BEIRUT: Parliament passed several laws in a rare session held on Thursday, including the citizenship law, a food safety law and a law that would strengthen the army’s infrastructure.
Parliament convened Thursday for the first time in more than one year to approve financial and other laws after a last-chance compromise averted a boycott by two major Christian parties.
However, Kataeb Party leader Sami Gemayel walked out of the session soon after it began around 11:30 a.m. in line with his announced boycott of the meeting.
Three hours later, politicians needed a break and the meeting was adjourned until 5 p.m. In the first portion of the session, 12 bills were approved, among them the food safety law.
An agreement between Lebanon and the Arab Fund for Economic and Social Development and another with the European Investment Bank were also passed.
MPs failed to approve a $1 billion Saudi grant for the Lebanese Army.
Berri assigned the defense and finance ministers as well as MPs Ibrahim Kanaan and Samir Jisr with crafting a draft law pertaining to the grant to Lebanese security forces as well as assessing the military needs.
That grant was announced in August 2014 after the five-day battle between the army and extremist groups in the northeastern border town of Arsal.
That donation came several months after Saudi Arabia granted $3 billion to the Lebanese Army. That grant was approved by Parliament during a previous session.
Lebanon’s major Christian groups have criticized Speaker Nabih Berri for excluding an electoral law from the session’s agenda.
But a last-minute agreement was reached Wednesday after a flurry of contacts that involved Speaker Nabih Berri, Lebanese Forces leader Samir Geagea, head of the Free Patriotic Movement Michel Aoun, former Prime Minister Saad Hariri and other figures.
Hariri on Wednesday said that his Future Movement would attend Thursday’s session to pass what some deem to be urgent financial draft laws “related to Lebanon’s financial and economic interest and its relationship with the international community.”
Gemayel told reporters outside Parliament headquarters that Kataeb MPs withdrew from the meeting after Berri "refused to turn the legislative session into one to elect a [Lebanon] president.”
He labeled Thursday’s meeting “unconstitutional” and “illegitimate.”
“Today’s session is a coup against the [state] and the will of the Lebanese people,” he moaned.
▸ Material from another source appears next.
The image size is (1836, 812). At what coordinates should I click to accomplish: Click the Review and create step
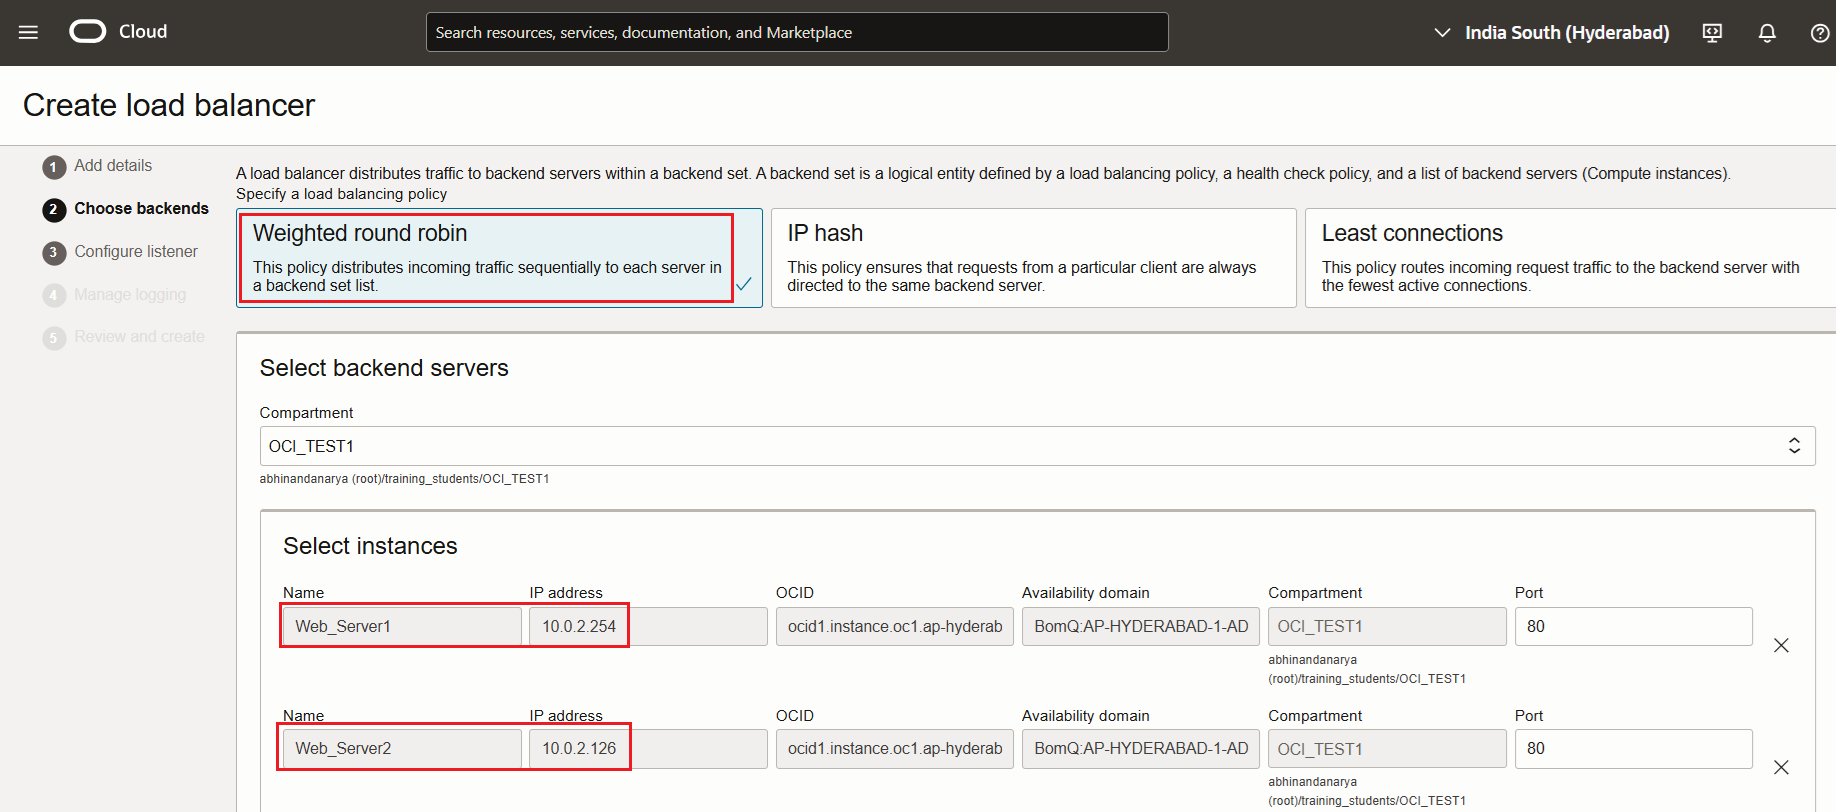pos(139,337)
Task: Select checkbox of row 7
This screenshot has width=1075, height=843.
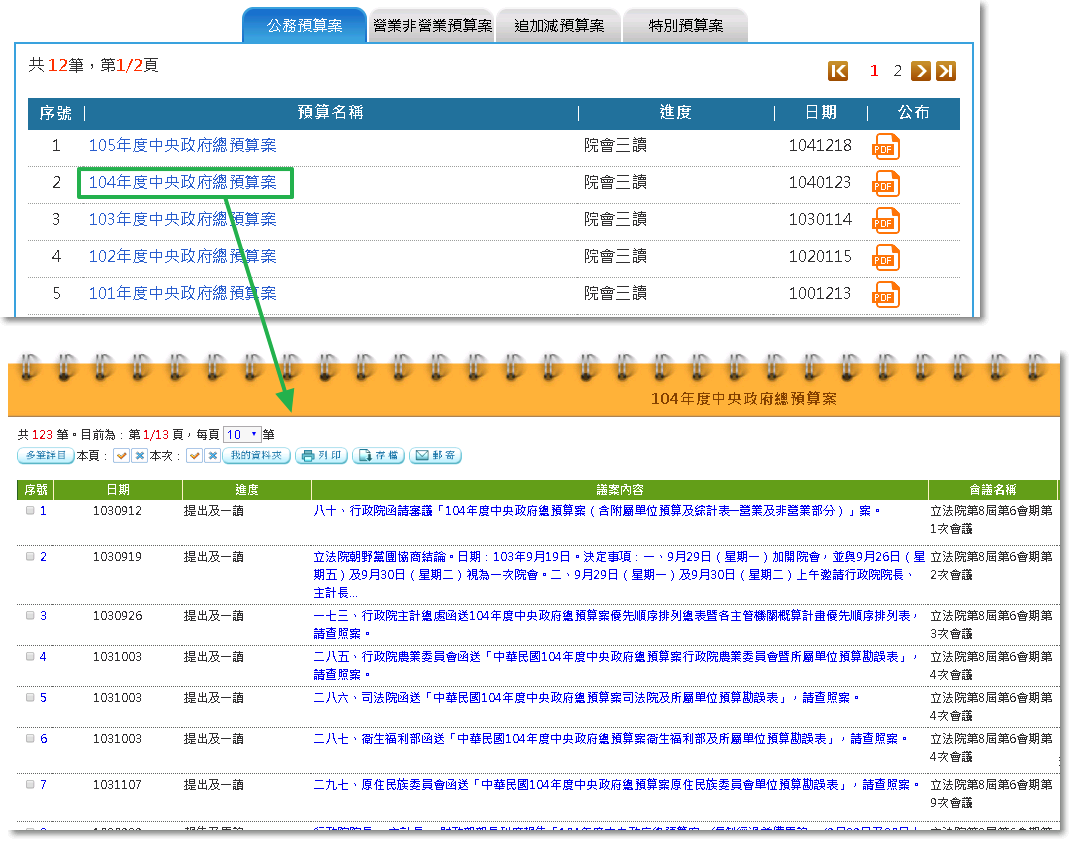Action: (30, 785)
Lawmakers have been unable to elect a new head of state since former President Michel Sleiman’s term ended in May 2014. Berri set Dec. 2 as a new presidential election date after MPs Wednesday botched for the 31st time the election of a successor to Sleiman.
Gemayel’s withdrawal did not affect the meeting.
Prime Minister Tammam Salam, who is also a legislator, was upbeat at the opening of the session.
“We hope to tell all the Lebanese that adhering to Lebanon and its unity and its institutions is a fundamental principle,” he said.